Q: I read The Inland Sea
A::Yes, she appears there.

Q: She does, indeed. Or she seems to anyway. I was surprised that you put so much of yourself into that book; to write about the divorce. Didn’t you feel naked?
A: Isn’t feeling naked what it’s all about? Isn’t that how we would all like to feel?

Q: I don’t know. I don’t think too many people have the guts to do it?
A: No, people always think they have a lot to lose. Actually you have nothing to lose. Society’s not dumb. Society knows the worst. They always think the worst, anyway. But that’s not important. What is important is that you get through a kind of pattern to show something about life. It doesn’t make any difference whether it’s yourself or not. You know something about what it means to be alive. What living means.

Q: Is that what The Inland Sea is about?
A: That’s it. That’s why I think even now that it’s my best book. It’s been made into a movie that’s very good, too; it’s won prizes. But I’m more pleased with the book.
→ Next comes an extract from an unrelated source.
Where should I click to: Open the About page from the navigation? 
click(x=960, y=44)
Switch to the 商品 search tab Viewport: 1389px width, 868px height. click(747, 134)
The other book I like – Did you read Different People?

Q: Is that the one released now as Geisha,Gangster ?
A: I’m afraid so.

Q: You don’t like that title?
A: Well, anyway, that’s my second favorite book.

Q: In both of those books there’s a bit on the subject of homosexuality?
A: A bit? Ah, the vexed question of homosexuality. Let’s put it this way: It’s my belief that if people look deeply into themselves they’ll find all sorts of longings, interests, a great amount of conflicts with what society says is okay or is not okay. If you go along and say that homosexuality is bad, then you’re not telling the truth. You’re not speaking for even a minority of the people because the majority have these feelings. That’s one thing I want to show. I have those feelings, I’m like everybody else.

Q: Like everybody else?
A: Yes. But then people want to make further assumptions and say, “Therefore I do this and I do that.” and they’re wrong. I want to show the difference between the stereotypes that are made of feelings and the real feelings themselves.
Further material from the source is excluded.